Morton Leonard Heilig (December 22, 1926 – May 14, 1997) was an American pioneer in virtual reality (VR) technology and a filmmaker. He applied his cinematographer experience and with the help of his partner developed the Sensorama over several years from 1957, patenting it in 1962.

==Sensorama==
The Sensorama is big, bulky, and shaped like a 1980s era video arcade game. It was impressive for 1960s technology. The viewing cabinet gave the viewer the experience of riding a motorcycle on the streets of Brooklyn.

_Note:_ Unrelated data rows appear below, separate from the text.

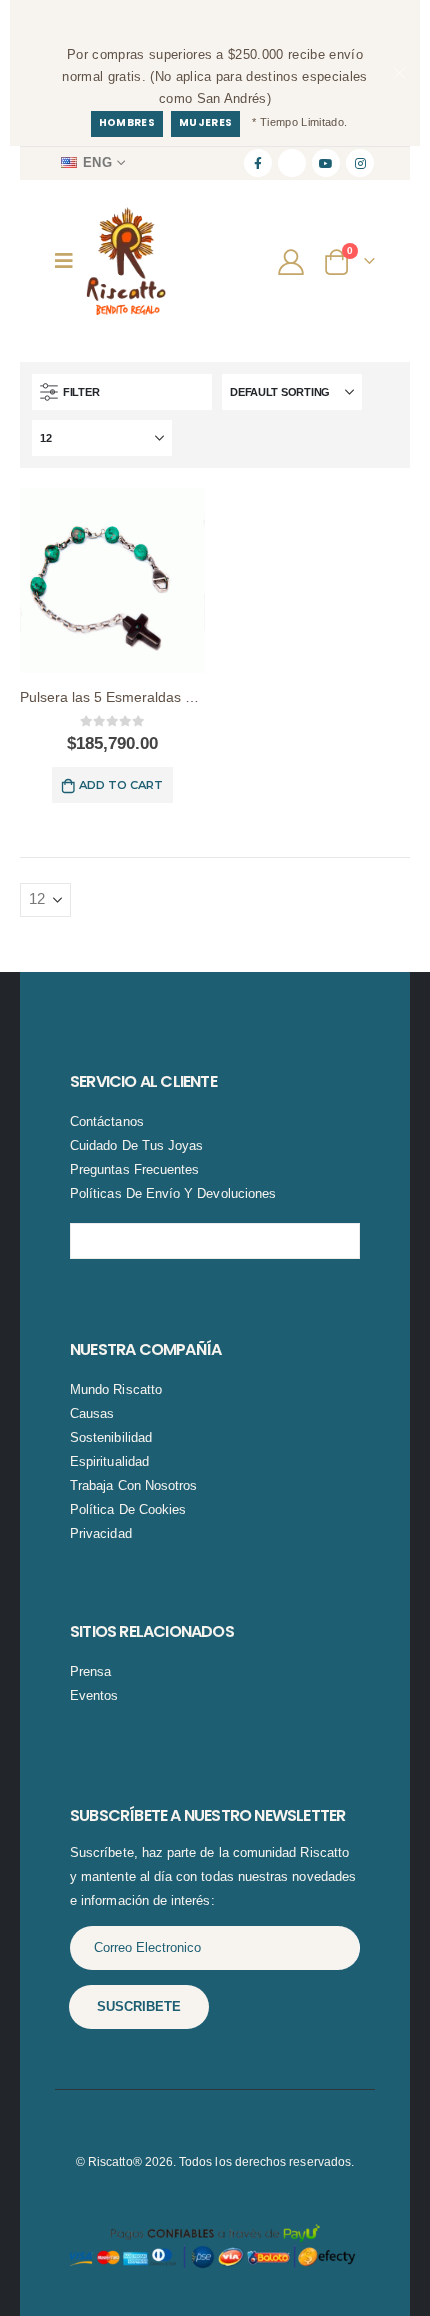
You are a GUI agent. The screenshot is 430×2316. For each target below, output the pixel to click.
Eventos (94, 1695)
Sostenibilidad (111, 1437)
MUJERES (205, 122)
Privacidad (101, 1533)
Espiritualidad (109, 1461)
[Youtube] (326, 163)
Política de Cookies (128, 1509)
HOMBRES (127, 122)
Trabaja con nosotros (133, 1485)
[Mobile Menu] (70, 261)
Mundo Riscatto (116, 1389)
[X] (292, 163)
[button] (122, 392)
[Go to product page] (112, 580)
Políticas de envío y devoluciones (173, 1193)
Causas (92, 1413)
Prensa (90, 1671)
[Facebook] (258, 163)
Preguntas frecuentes (134, 1169)
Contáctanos (107, 1121)
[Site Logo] (126, 261)
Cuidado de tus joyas (136, 1145)
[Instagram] (360, 163)
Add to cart (121, 785)
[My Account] (293, 261)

The viewer felt the wind on their face, the vibration of the motorcycle seat, a stereoscopic 3D view, and smells of the city.

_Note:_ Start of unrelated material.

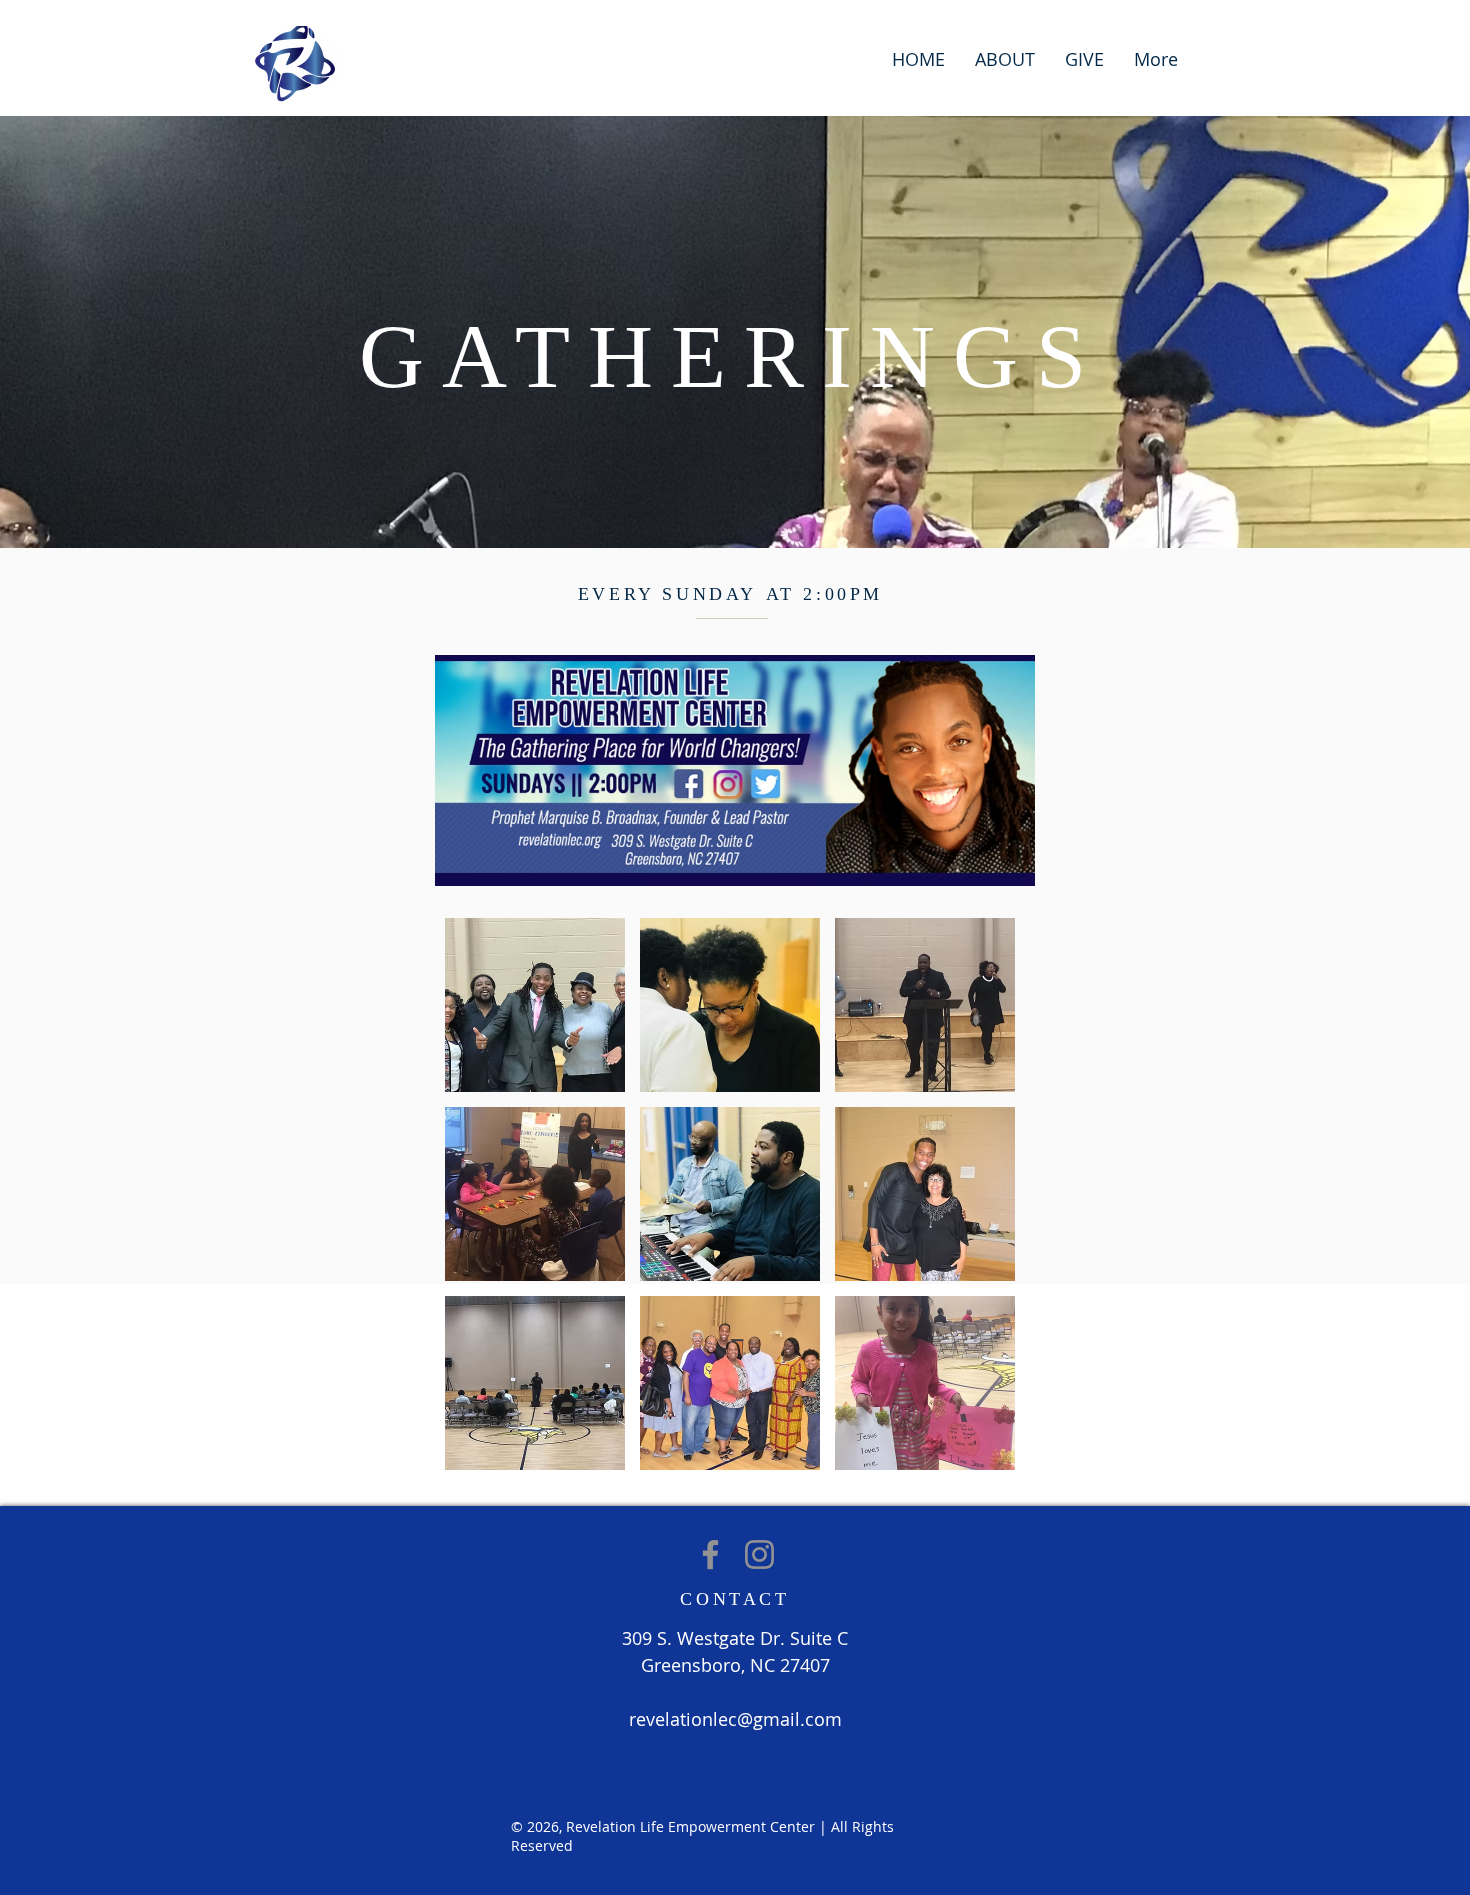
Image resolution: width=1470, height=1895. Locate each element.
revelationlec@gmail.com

Heilig wanted to create “cinema of the future.” The Sensorama was doomed, however, from the high costs of the filmmaking. The problem was not that the apparatus addressed the wrong senses; the business community just couldn't figure out how to sell it. He was not able to find the amount of funds necessary to create new 3-D films “obtained with three 35 mm cameras mounted on the cameraman.”

==Filmmaker==

Heilig was the producer, director, writer, cinematographer and editor of the short films Assembly Line (1961), which was awarded the San Giorgio Medal at the Venice Film Festival, and Destination: Man (1965), as well as The Film Maker about the making of The Greatest Show on Earth. He was the producer, director, writer, cinematographer and editor of the feature film Once (1974). For the US Information Agency, he produced WIlson Riles (1972) about the superintendent of public instruction in the state of California and served as a cinematographer on The Entrepreneur: Malcolm Arbita. He also directed the TV series Diver Dan (1961). He was a production executive for the film They Shoot Horses Don't They? (1969).

Morton Heilig is buried at Eden Memorial Park Cemetery in Mission Hills, Los Angeles, California, USA.